### Problem details
Present the following data again exactly as it is shown.
--- Listed records ---
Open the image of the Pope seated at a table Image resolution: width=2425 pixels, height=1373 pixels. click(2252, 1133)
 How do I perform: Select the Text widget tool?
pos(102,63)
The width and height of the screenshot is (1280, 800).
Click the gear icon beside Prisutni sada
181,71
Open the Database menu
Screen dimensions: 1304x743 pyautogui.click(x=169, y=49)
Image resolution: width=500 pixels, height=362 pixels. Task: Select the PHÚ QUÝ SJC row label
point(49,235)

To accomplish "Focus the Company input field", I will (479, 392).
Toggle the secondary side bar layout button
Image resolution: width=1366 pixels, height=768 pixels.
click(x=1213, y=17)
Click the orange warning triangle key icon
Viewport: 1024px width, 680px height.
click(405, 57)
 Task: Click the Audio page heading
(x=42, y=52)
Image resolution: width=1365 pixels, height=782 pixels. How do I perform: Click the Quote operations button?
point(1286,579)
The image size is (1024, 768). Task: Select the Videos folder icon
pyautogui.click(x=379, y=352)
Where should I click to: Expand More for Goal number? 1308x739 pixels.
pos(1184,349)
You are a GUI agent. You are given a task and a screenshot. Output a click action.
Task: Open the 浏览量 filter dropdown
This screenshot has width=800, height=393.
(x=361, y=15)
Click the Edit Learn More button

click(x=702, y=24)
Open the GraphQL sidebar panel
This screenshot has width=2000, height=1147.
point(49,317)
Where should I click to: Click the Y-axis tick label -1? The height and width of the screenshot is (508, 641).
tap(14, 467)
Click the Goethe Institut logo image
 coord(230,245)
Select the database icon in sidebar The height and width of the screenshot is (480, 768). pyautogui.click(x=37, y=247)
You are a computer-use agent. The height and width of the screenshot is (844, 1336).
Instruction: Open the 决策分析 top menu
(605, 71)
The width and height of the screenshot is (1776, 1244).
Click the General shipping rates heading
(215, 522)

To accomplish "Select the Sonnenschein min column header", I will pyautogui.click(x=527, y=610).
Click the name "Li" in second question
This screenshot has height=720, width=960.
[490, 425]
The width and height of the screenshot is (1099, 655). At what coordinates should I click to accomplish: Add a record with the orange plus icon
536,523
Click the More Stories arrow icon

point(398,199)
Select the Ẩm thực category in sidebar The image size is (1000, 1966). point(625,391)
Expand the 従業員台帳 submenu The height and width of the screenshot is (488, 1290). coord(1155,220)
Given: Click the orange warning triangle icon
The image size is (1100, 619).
---
### Completed task
Open the image of the Pope seated at a table Image resolution: width=2425 pixels, height=1373 pixels. click(2252, 1133)
 How do I perform: Select the Text widget tool?
pos(102,63)
The width and height of the screenshot is (1280, 800).
Click the gear icon beside Prisutni sada
181,71
Open the Database menu
Screen dimensions: 1304x743 pyautogui.click(x=169, y=49)
Image resolution: width=500 pixels, height=362 pixels. Task: Select the PHÚ QUÝ SJC row label
point(49,235)

To accomplish "Focus the Company input field", I will (479, 392).
Toggle the secondary side bar layout button
Image resolution: width=1366 pixels, height=768 pixels.
click(x=1213, y=17)
Click the orange warning triangle key icon
Viewport: 1024px width, 680px height.
click(405, 57)
 Task: Click the Audio page heading
(x=42, y=52)
Image resolution: width=1365 pixels, height=782 pixels. How do I perform: Click the Quote operations button?
point(1286,579)
The image size is (1024, 768). Task: Select the Videos folder icon
pyautogui.click(x=379, y=352)
Where should I click to: Expand More for Goal number? 1308x739 pixels.
pos(1184,349)
You are a GUI agent. You are given a task and a screenshot. Output a click action.
Task: Open the 浏览量 filter dropdown
This screenshot has width=800, height=393.
(x=361, y=15)
Click the Edit Learn More button

click(x=702, y=24)
Open the GraphQL sidebar panel
This screenshot has width=2000, height=1147.
point(49,317)
Where should I click to: Click the Y-axis tick label -1? The height and width of the screenshot is (508, 641).
tap(14, 467)
Click the Goethe Institut logo image
 coord(230,245)
Select the database icon in sidebar The height and width of the screenshot is (480, 768). pyautogui.click(x=37, y=247)
You are a computer-use agent. The height and width of the screenshot is (844, 1336).
Instruction: Open the 决策分析 top menu
(605, 71)
The width and height of the screenshot is (1776, 1244).
Click the General shipping rates heading
(215, 522)

To accomplish "Select the Sonnenschein min column header", I will pyautogui.click(x=527, y=610).
Click the name "Li" in second question
This screenshot has height=720, width=960.
[490, 425]
The width and height of the screenshot is (1099, 655). At what coordinates should I click to accomplish: Add a record with the orange plus icon
536,523
Click the More Stories arrow icon

point(398,199)
Select the Ẩm thực category in sidebar The image size is (1000, 1966). point(625,391)
Expand the 従業員台帳 submenu The height and width of the screenshot is (488, 1290). coord(1155,220)
Given: Click the orange warning triangle icon
The image size is (1100, 619).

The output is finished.